(Given problem 1) In the records below, can you write out again every line from the one that has "Task: Open 'Here's the Official PROMO' result" through the one that has "coord(210,191)", requests included, with each coordinate in the answers multiplied by 1.15 and rounded to a whole number (halves round up)? Leave the pictures out, and keep every number in the requests unchanged.

(Source passage)
1992: The second coming of Kevin Keegan

You have left Newcastle, and via Wolverhampton Polytechnic, ended up in San Sebastian, northern Spain, where you spend the days teaching English and the nights consuming squid sandwiches and cheap lager in a backstreet bar. It is the days before mobile phones so your parents keep in touch by placing regular international calls to the payphone of the backstreet bar. One day the crackling voice of my dad tells me: "Ardiles is away - you'll never guess who they've bloody brought in". I come away from the payphone grinning like Phil Weightman's dad, and order squid sandwiches and cheap lager all round. None of us really know yet, but The Glory Years have begun.

1995: The selling of Andy Cole to Manchester Utd

You have returned from Spain, and in a series of events which made sense at the time, ended up as a supply teacher of Modern Languages in Oldham. It is half-term and you have resolved to spend the day preparing lessons for your difficult fourth-year GCSE class. In reality this means sitting on the floor of your tiny shared-house bedroom flicking absent-mindedly through a pile of flashcards while listening to dance classics on Manchester Kiss 102 Radio and debating with yourself whether you have enough money left to afford three bottles of Hooper's Hooch from the cornershop. Suddenly your torpor is interrupted by an announcement. Manchester Utd have captured the Premiership's top scorer from their deadly North-Eastern rivals. Back in Newcastle, angry Geordies are besieging St James' Park in their thousands to confront Keegan on the main stand steps and demand an explanation. You briefly consider splashing out on a train ticket north, then content yourself with running across the road to breathlessly break the news to your your mate from Whitley Bay who works in the university bookshop.

(Excerpted data)
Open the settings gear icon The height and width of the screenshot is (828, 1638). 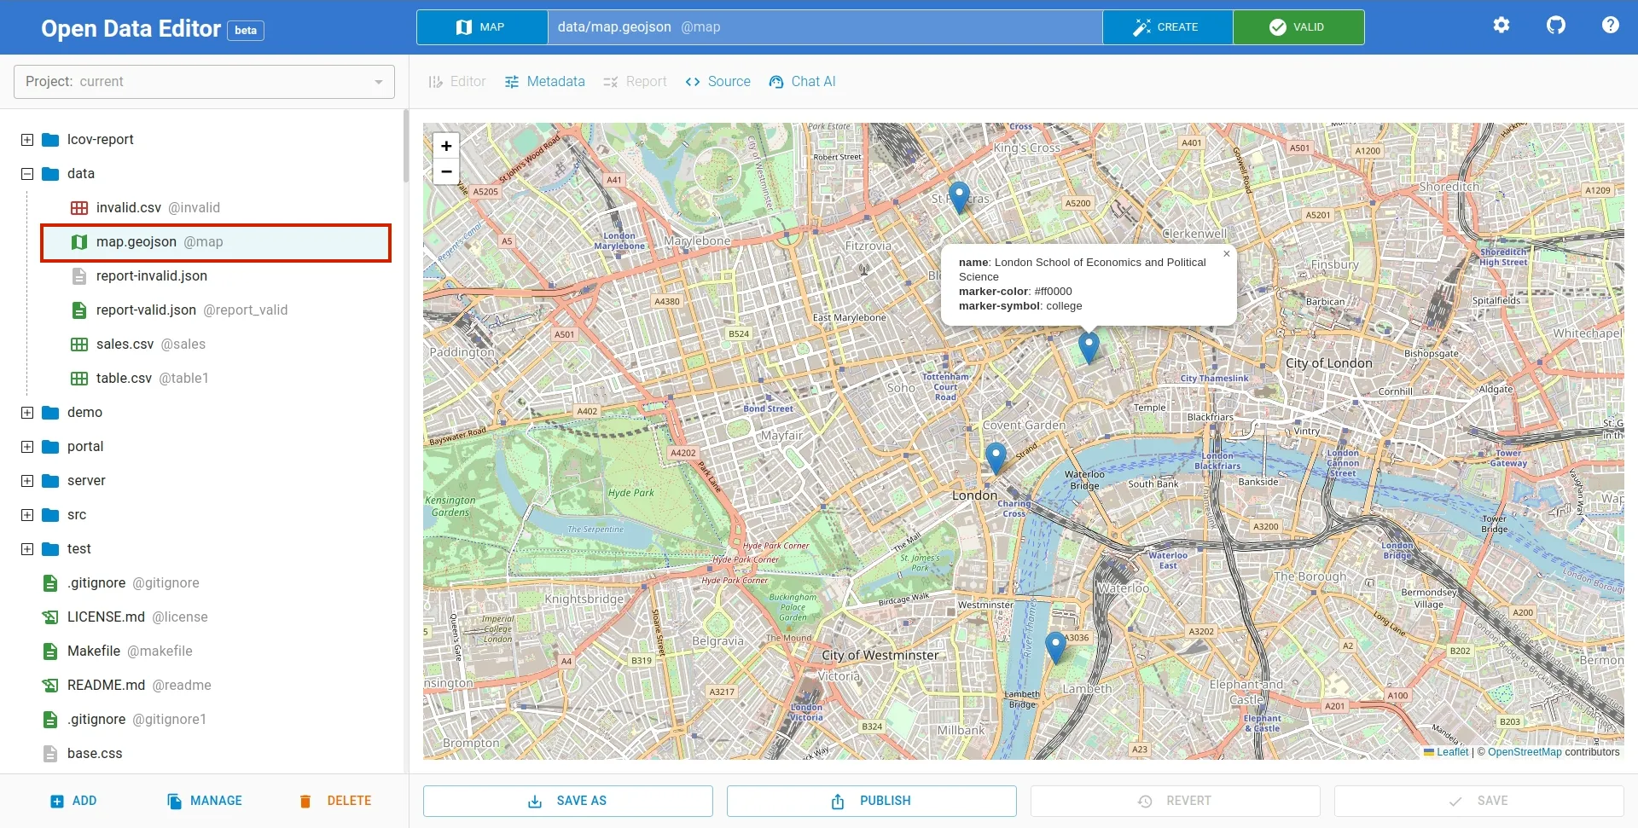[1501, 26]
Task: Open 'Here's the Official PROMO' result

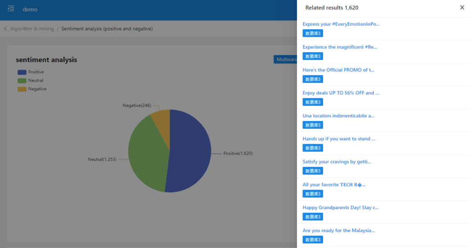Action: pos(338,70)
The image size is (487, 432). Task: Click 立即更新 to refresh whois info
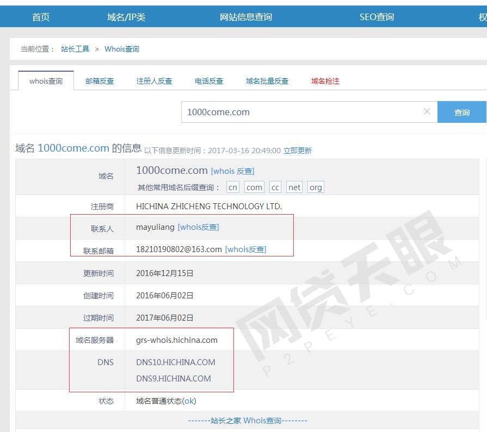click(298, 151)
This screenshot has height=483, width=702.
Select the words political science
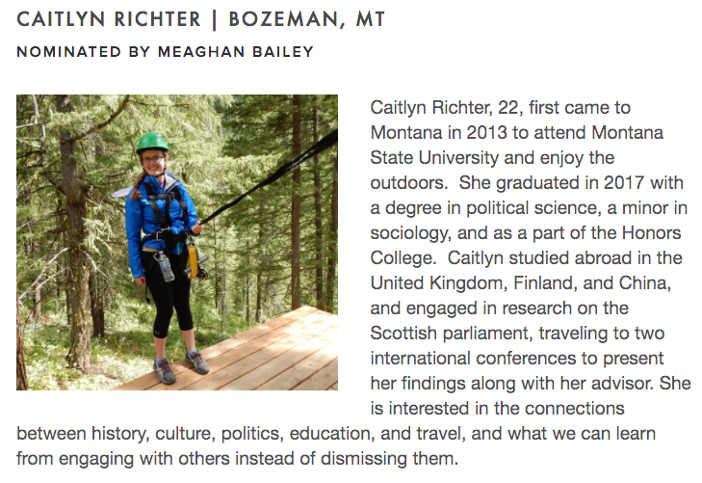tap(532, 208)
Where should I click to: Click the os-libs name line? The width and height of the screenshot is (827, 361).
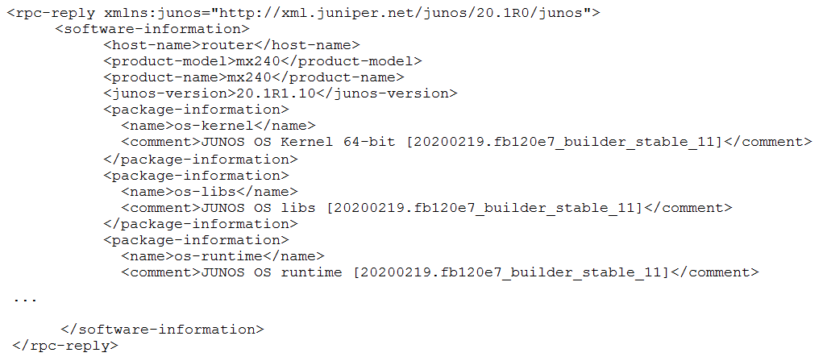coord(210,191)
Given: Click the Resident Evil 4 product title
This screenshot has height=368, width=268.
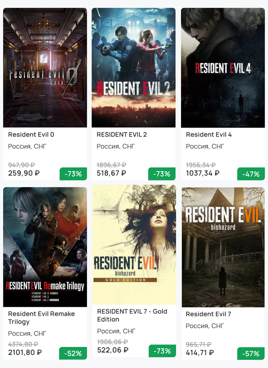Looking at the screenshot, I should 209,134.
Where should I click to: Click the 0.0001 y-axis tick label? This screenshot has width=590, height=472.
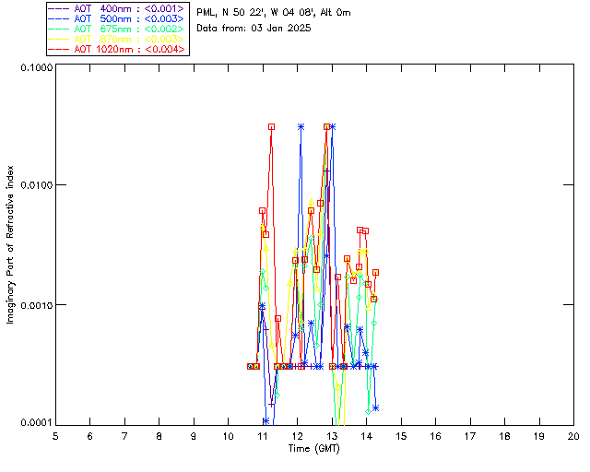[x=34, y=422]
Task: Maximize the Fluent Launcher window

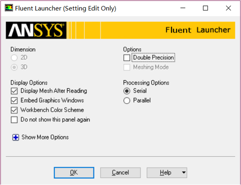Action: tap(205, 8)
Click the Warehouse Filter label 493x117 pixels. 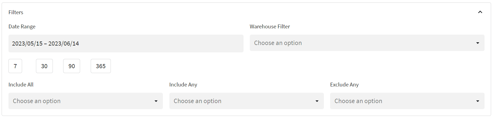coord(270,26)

---

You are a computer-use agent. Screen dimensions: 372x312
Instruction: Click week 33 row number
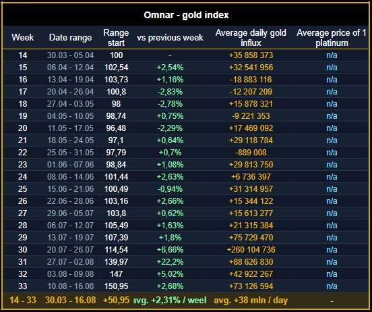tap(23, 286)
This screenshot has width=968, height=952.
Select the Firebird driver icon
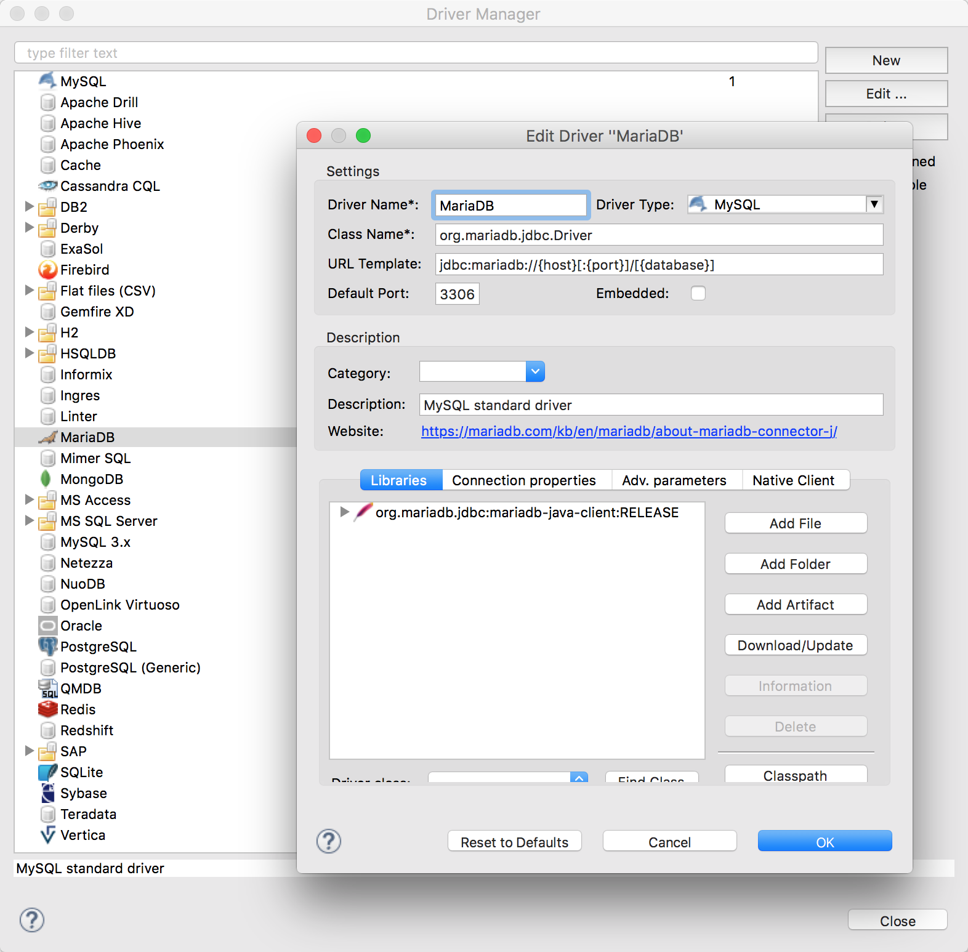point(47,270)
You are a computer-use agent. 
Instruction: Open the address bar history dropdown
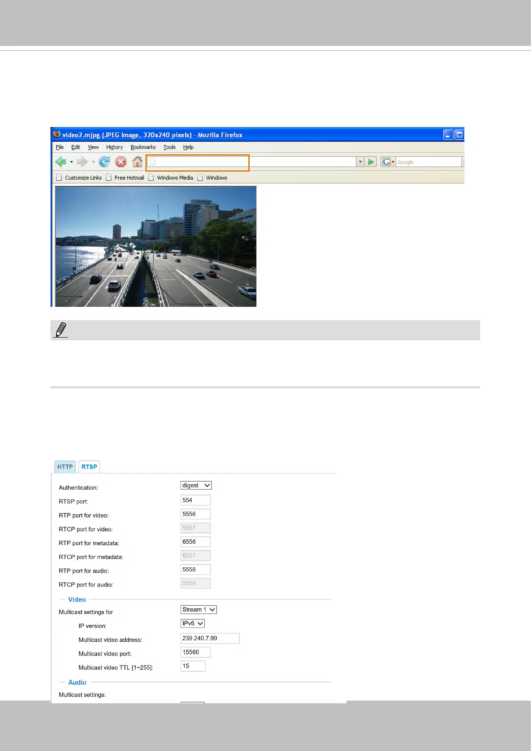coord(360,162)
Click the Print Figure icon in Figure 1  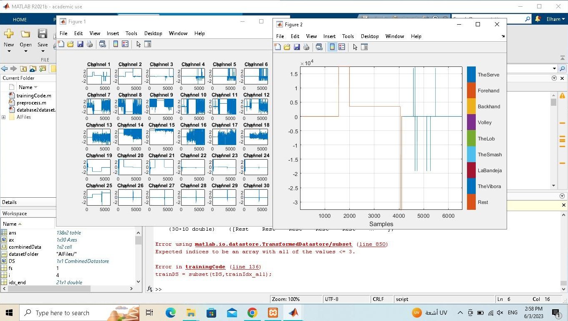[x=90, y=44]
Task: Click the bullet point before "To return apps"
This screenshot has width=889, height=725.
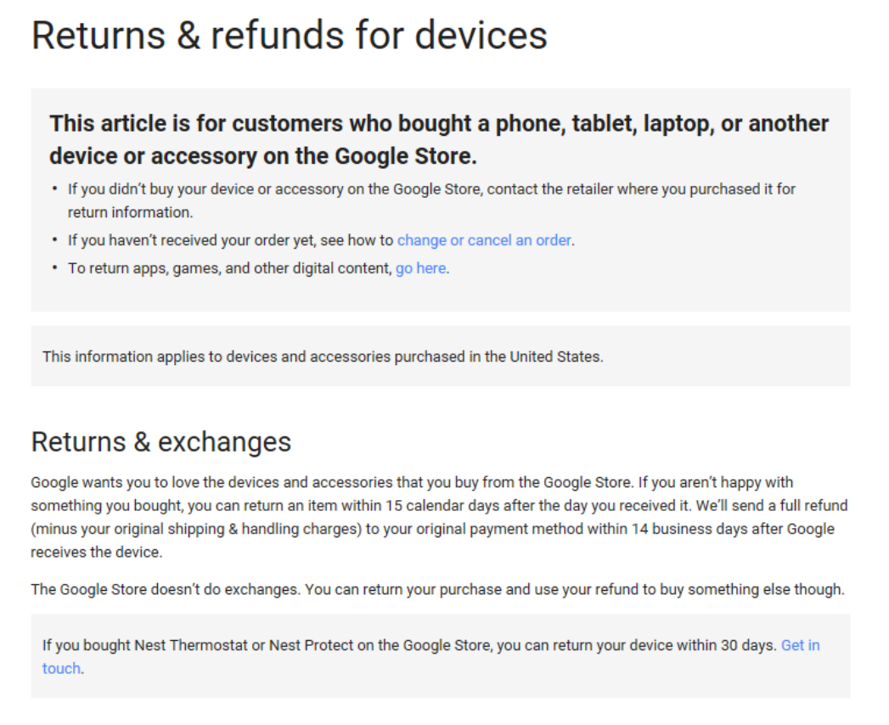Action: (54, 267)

...

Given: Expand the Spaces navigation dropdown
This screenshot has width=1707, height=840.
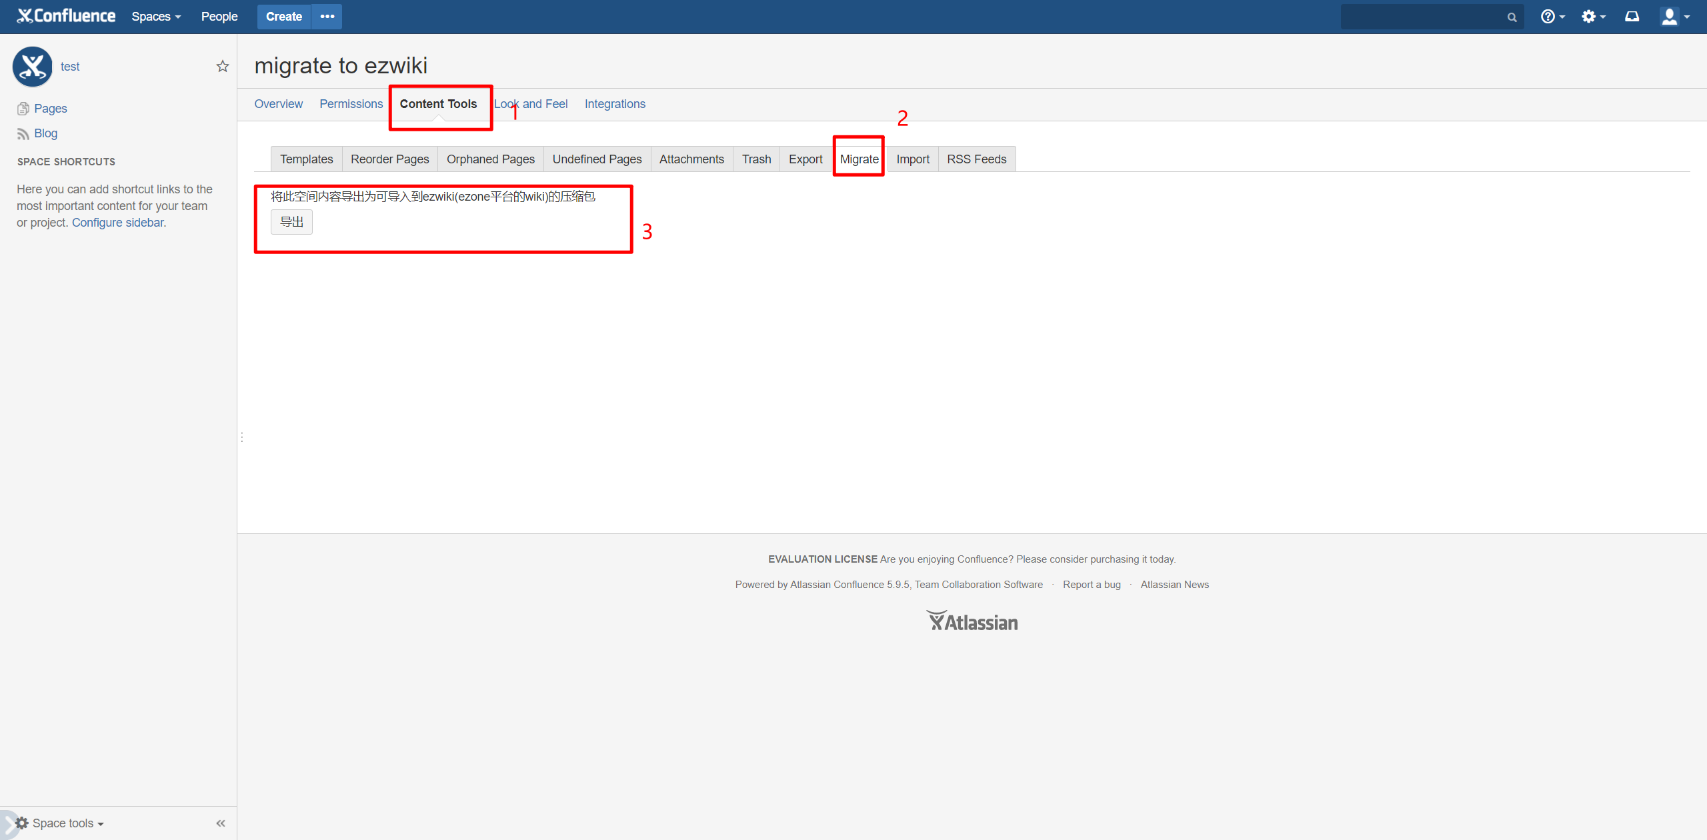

(Given problem 2) Can you output the Newcastle memoir word for word, beginning at the words "You have left" and stopping after "Years have begun."?

(Finished answer 1)
Task: Open 'Here's the Official PROMO' result

Action: pos(389,81)
The image size is (487, 432). Task: Click 立即更新 to refresh whois info
click(343, 174)
This screenshot has height=483, width=702.
Select the words political science
tap(612, 239)
Where should I click to: Click the os-libs name line? The width and height of the screenshot is (827, 361).
coord(242,220)

(Finished answer 2)
You have left Newcastle, and via Wolverhampton Polytechnic, ended up in San Sebastian, northern Spain, where you spend the days teaching English and the nights consuming squid sandwiches and cheap lager in a backstreet bar. It is the days before mobile phones so your parents keep in touch by placing regular international calls to the payphone of the backstreet bar. One day the crackling voice of my dad tells me: "Ardiles is away - you'll never guess who they've bloody brought in". I come away from the payphone grinning like Phil Weightman's dad, and order squid sandwiches and cheap lager all round. None of us really know yet, but The Glory Years have begun.